This prompt helps you understand temporal synchronization requirements in multi-camera systems. Your AI assistant can explain how motion between unsynchronized frames causes depth estimation errors, and why hardware-triggered stereo cameras (where both sensors capture simultaneously) produce more accurate depth maps than software-synchronized systems, especially critical for fast-moving humanoid robots.

Key Principles

3.1 Camera Types and Trade-offs

Humanoid robots employ three primary camera types, each with distinct advantages and limitations shaped by the physics of depth perception.

Monocular cameras use a single lens to capture 2D images, similar to taking a photograph with your phone. Their primary advantage is simplicity: they're lightweight, inexpensive, and require minimal computational overhead. Tesla Optimus uses monocular cameras for object detection and scene understanding, relying on deep learning models to infer depth from visual cues like texture gradients and object size. However, monocular cameras inherently lack depth information—they cannot directly measure how far away objects are without additional processing or motion (e.g., structure from motion). This makes them suitable for classification tasks (identifying objects) but challenging for precise manipulation or obstacle avoidance.

Stereo cameras mimic human binocular vision by using two synchronized cameras separated by a baseline distance (typically 6-12 cm for humanoid heads). By comparing the left and right images and identifying corresponding pixels, stereo algorithms compute depth through triangulation. The depth accuracy depends on the baseline: wider baselines provide better depth precision at long ranges but lose accuracy for nearby objects. Stereo cameras work passively (no active illumination required) and are effective outdoors, making them popular for navigation tasks. Boston Dynamics' Atlas uses stereo vision for terrain mapping during locomotion. The primary disadvantage is computational cost: stereo matching algorithms must solve the correspondence problem for thousands of pixels in real-time, and performance degrades in textureless environments (e.g., blank walls).

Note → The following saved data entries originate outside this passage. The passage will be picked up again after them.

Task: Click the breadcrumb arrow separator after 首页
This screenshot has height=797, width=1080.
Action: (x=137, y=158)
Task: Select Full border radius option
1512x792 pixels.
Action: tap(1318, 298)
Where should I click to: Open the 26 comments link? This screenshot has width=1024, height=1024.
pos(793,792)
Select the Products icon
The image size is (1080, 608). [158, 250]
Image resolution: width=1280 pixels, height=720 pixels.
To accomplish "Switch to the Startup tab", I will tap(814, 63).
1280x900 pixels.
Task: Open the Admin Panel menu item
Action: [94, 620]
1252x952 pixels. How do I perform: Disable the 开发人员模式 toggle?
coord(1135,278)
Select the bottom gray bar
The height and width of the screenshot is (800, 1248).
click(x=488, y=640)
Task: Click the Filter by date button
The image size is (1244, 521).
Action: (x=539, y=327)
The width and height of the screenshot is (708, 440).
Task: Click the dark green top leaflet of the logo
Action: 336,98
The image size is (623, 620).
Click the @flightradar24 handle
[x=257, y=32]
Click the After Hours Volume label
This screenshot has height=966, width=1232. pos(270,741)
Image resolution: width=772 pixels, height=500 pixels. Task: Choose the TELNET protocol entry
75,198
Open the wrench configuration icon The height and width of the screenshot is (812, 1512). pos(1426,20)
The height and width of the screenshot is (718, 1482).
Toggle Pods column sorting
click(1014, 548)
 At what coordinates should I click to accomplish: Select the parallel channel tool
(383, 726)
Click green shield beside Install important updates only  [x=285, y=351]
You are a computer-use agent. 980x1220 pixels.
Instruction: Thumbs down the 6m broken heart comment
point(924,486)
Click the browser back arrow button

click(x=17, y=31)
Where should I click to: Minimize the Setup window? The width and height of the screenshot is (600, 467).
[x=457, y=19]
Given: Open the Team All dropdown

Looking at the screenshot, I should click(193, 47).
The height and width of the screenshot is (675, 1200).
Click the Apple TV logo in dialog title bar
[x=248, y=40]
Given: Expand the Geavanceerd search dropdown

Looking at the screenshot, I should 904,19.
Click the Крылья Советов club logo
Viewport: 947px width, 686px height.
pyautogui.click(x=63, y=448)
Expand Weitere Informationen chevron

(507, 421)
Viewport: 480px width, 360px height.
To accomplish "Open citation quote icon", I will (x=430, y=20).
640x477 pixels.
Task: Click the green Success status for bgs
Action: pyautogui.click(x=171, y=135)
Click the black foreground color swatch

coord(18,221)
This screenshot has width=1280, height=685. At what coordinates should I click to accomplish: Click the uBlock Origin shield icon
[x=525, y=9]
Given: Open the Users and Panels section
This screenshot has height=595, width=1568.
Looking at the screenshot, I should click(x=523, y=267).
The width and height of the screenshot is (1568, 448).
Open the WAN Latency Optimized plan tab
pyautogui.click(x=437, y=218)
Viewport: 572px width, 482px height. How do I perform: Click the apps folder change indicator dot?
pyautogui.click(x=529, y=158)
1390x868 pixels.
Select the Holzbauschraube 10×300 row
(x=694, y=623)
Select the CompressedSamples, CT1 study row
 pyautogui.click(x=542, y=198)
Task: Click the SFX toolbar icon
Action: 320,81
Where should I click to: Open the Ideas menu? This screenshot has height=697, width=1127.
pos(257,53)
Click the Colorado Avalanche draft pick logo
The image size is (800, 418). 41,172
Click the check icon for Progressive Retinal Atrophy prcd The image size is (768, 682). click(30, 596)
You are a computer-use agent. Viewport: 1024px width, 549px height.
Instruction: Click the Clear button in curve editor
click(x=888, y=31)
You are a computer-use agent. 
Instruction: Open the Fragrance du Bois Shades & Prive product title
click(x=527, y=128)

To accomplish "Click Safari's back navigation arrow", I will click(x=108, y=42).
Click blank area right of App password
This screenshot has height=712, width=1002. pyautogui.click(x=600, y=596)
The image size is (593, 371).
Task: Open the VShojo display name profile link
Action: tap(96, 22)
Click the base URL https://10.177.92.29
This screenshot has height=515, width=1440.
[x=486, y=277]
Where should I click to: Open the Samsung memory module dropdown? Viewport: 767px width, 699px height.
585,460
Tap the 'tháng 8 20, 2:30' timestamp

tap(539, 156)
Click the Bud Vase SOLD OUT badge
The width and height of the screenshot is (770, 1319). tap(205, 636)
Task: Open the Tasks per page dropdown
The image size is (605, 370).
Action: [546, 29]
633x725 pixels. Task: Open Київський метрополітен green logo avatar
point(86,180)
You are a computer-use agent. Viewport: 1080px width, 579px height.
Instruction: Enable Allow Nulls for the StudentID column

RGB-D cameras (RGB plus depth) actively measure distance using either structured light projection (e.g., Microsoft Kinect) or time-of-flight (ToF) technology (e.g., Intel RealSense D435). These cameras output both color images and per-pixel depth maps without requiring correspondence solving. Structured light systems project infrared patterns and measure distortion, while ToF cameras emit infrared pulses and measure round-trip time. RGB-D cameras excel at indoor grasping tasks because they provide immediate, dense depth information for object pose estimation. Their limitations include restricted outdoor performance (sunlight interferes with infrared), limited range (typically 0.3-10 meters), and higher power consumption compared to passive cameras.

Here's a comparison of the three camera types:

FeatureMonocularStereoRGB-D
Depth InfoNone (2D)TriangulationActive (IR/ToF)
RangeN/A0.5-10m0.3-10m
AdvantagesSimple, low costPassive depthNo computation for depth
DisadvantagesNo depthRequires calibrationLimited outdoor use
Humanoid UseObject detectionNavigationIndoor grasping

3.2 Camera Parameters and Their Effects

Selecting camera parameters requires balancing competing priorities: resolution, field of view, and frame rate each impose trade-offs on computational resources, weight, and performance.

Resolution determines spatial detail. Common resolutions range from VGA (640×480) for low-latency applications to 4K (3840×2160) for inspection tasks. Higher resolution enables finer object detection (e.g., reading small text or detecting distant objects) but quadratically increases data volume and processing time. For humanoid robots, 640×480 or 1280×720 represents a practical sweet spot: sufficient detail for navigation and manipulation without overwhelming onboard computers. Tesla Optimus reportedly uses 1280×960 cameras to balance detail and inference speed.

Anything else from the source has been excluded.